También se repite el encargo a la pescadería del puerto. Empezamos con tres bonitos de unos 5 kilos cada uno, las rodajas cortadas del tamaño del bote. Al pescadero no hace falta decirle de qué bote. Lo entiende perfectamente.
El punto de sal, los minutos de cocción, los minutos al baño maría, las horas enfriando en el agua, los días reposando boca abajo, la etiqueta con el año, el orden en la fresquera de la terraza. Me gusta, cada vez, preguntar a mi madre lo que ya sé: ama, ¿cuántos minutos? ¿crees que está bien de sal? Lo saco ya, ¿verdad?
Prensarlo bien pero no demasiado, que absorba el aceite.
Que no queden burbujas.
Que no se seque.
Que repose.
Nada de meneos innecesarios.
Tacto, mimo, cuidado.
Paciencia.
El asombro, cada año, de mi padre: hija, qué embolada, cuánto trabajo. ¿Voy a por más tapas? ¿Necesitáis más aceite? ¿Tanto vais a hacer? Es verdad, luego está muy rico.

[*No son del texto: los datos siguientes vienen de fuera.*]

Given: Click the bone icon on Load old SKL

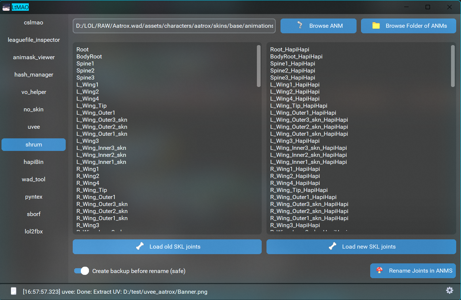Looking at the screenshot, I should click(x=140, y=246).
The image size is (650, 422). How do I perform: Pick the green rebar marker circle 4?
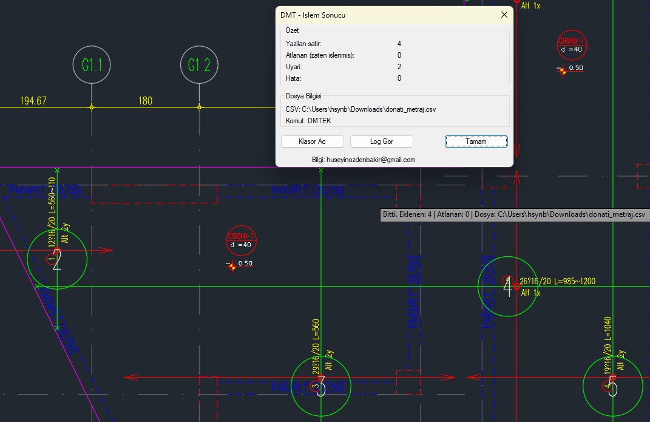(507, 287)
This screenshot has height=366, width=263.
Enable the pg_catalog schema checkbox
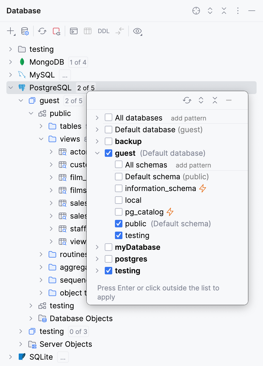pyautogui.click(x=118, y=212)
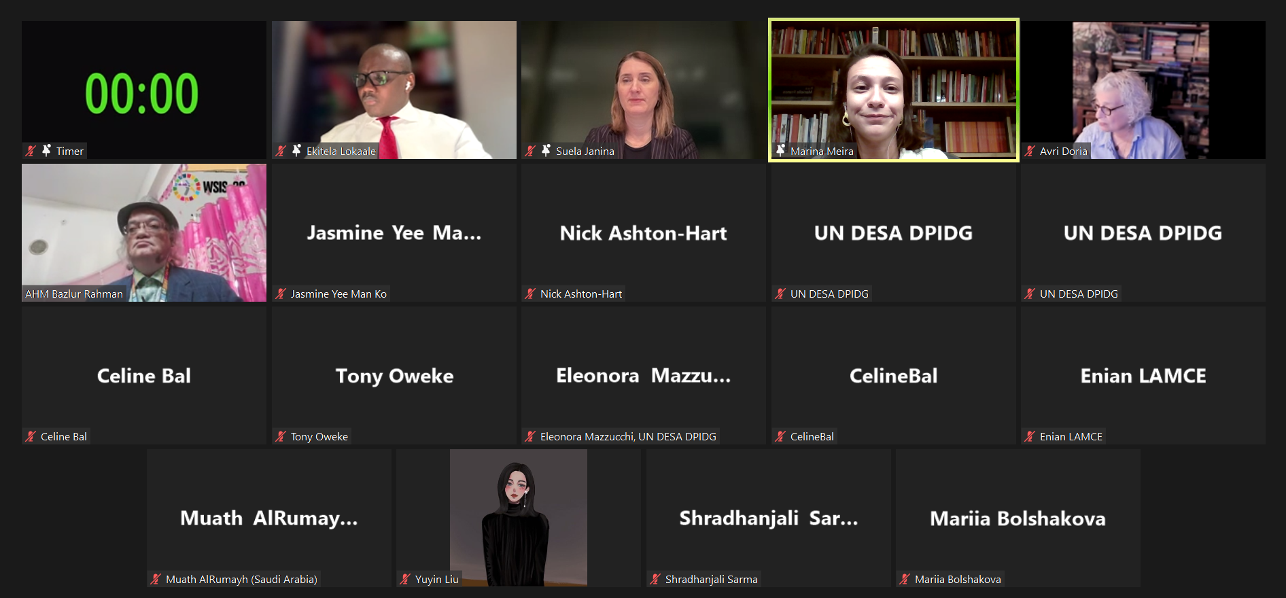The width and height of the screenshot is (1286, 598).
Task: Click muted mic icon for Nick Ashton-Hart
Action: [x=531, y=294]
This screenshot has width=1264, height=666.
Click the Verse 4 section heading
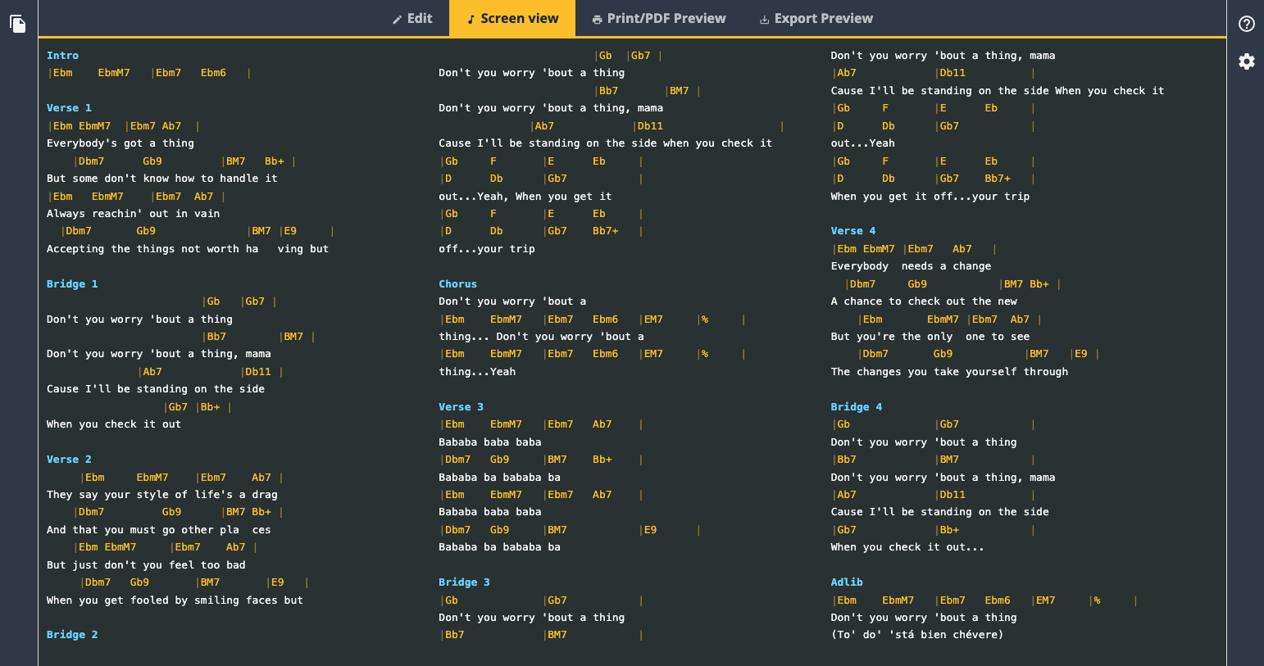(x=853, y=231)
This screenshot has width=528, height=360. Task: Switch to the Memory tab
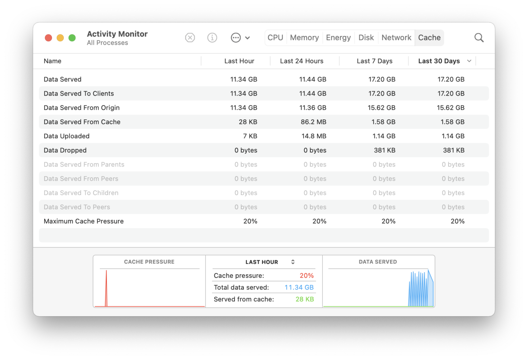[x=304, y=38]
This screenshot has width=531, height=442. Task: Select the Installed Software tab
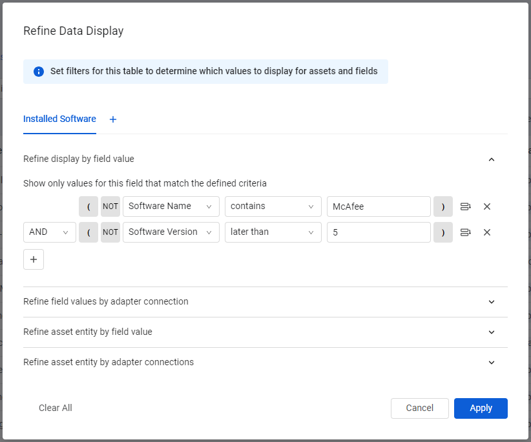pyautogui.click(x=59, y=119)
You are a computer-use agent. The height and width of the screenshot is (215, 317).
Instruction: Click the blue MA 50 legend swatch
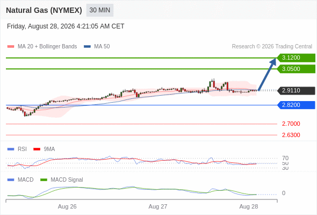coord(88,47)
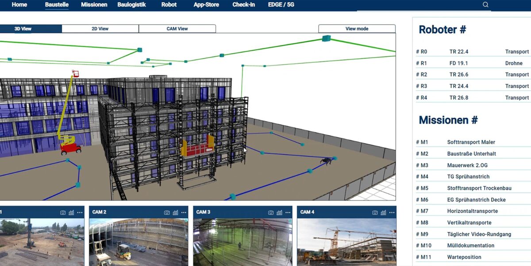Open the View mode selector
The image size is (531, 266).
[x=357, y=28]
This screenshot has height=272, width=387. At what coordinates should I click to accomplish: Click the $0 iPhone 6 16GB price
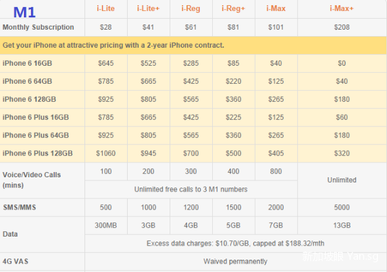point(341,63)
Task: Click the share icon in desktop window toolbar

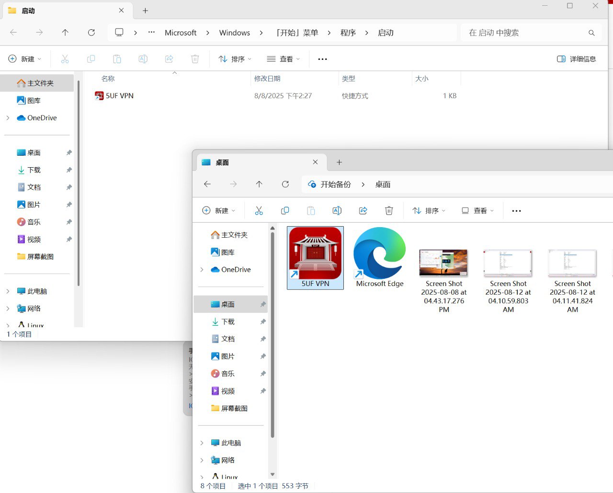Action: pyautogui.click(x=363, y=211)
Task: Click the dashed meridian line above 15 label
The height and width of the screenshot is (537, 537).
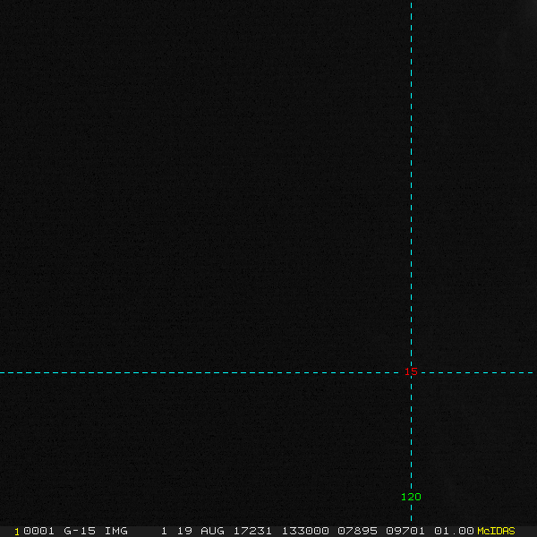Action: click(x=411, y=183)
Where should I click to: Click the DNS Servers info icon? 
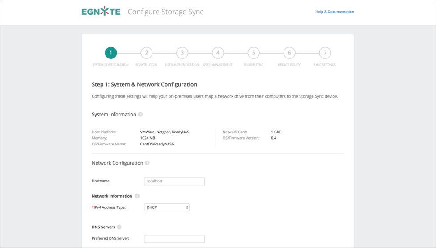(x=119, y=227)
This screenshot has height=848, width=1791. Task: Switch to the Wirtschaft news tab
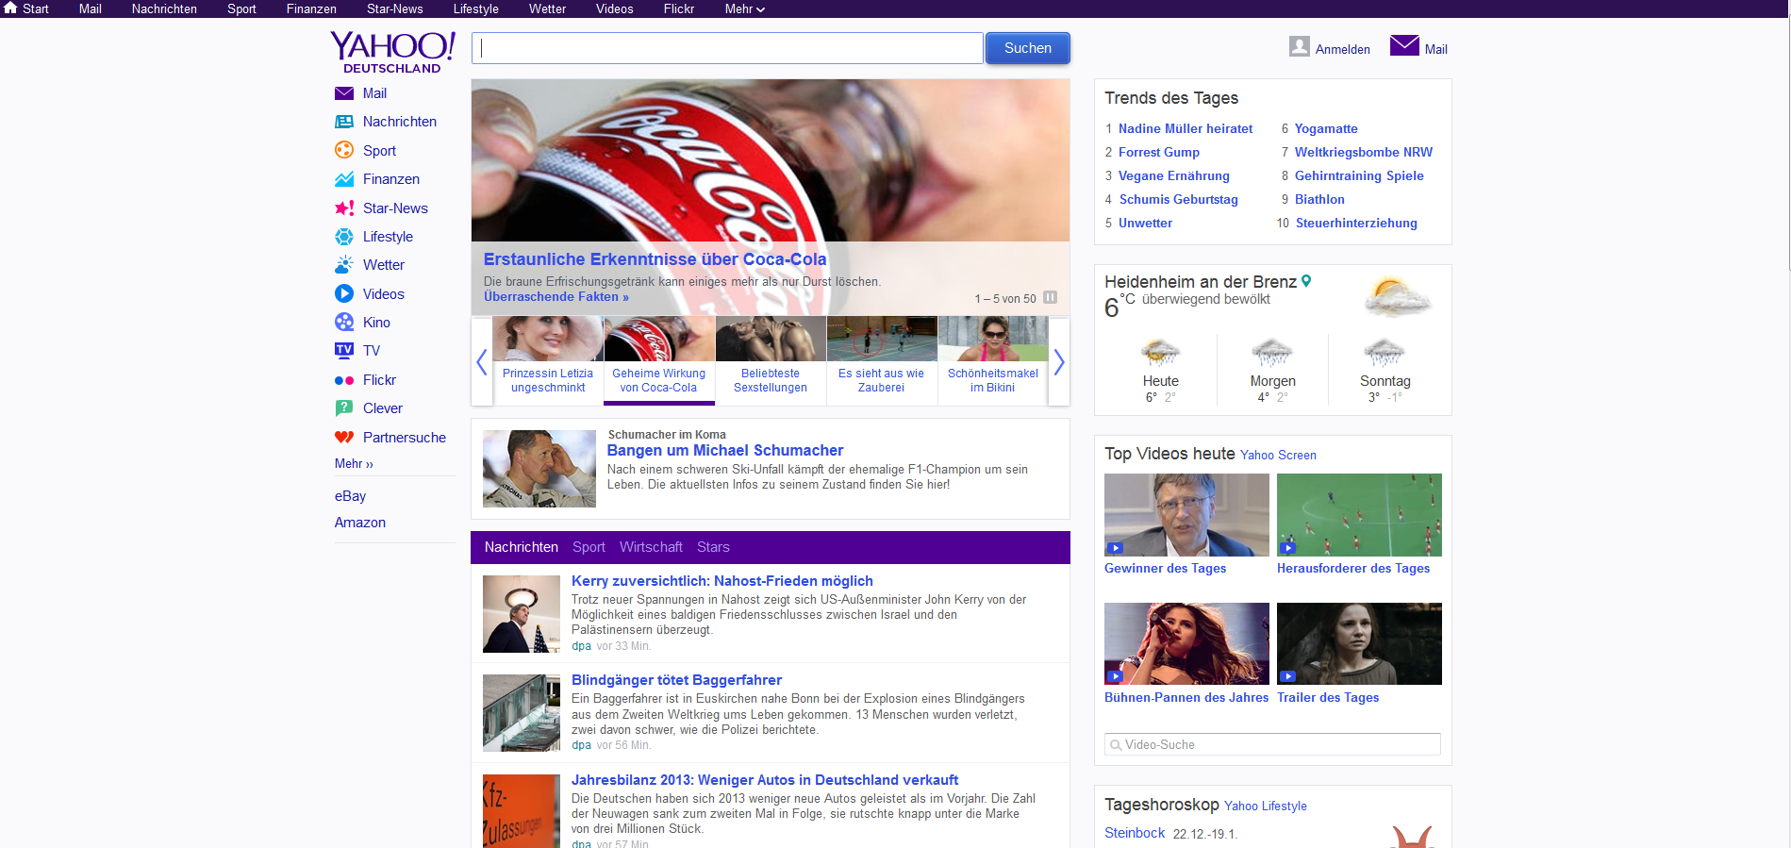click(651, 547)
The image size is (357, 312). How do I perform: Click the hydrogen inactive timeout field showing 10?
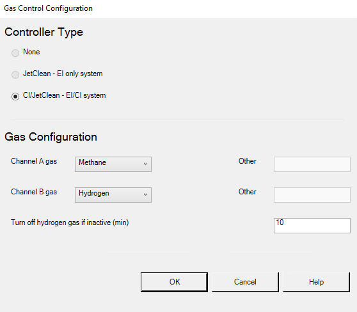pos(312,226)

Cuando durante el año abro cada tarro pienso en esos momentos compartidos, extraigo un pedacito y lo pruebo y se me alegra el cuerpo al comprobar, sí, aita, lo rico que está. La reacción de J. cuando lo probó por primera vez: qué maravilla, nada que ver. Cuando alguien me gusta mucho, le regalo un bote de bonito o le invito a nuestra casa a comerlo. Y me ilusiona hacerlo porque para mí es un gesto de cariño, es compartir parte de mi intimidad, un pedacito de mi memoria, de dónde vengo, qué me han enseñado las mujeres de mi familia.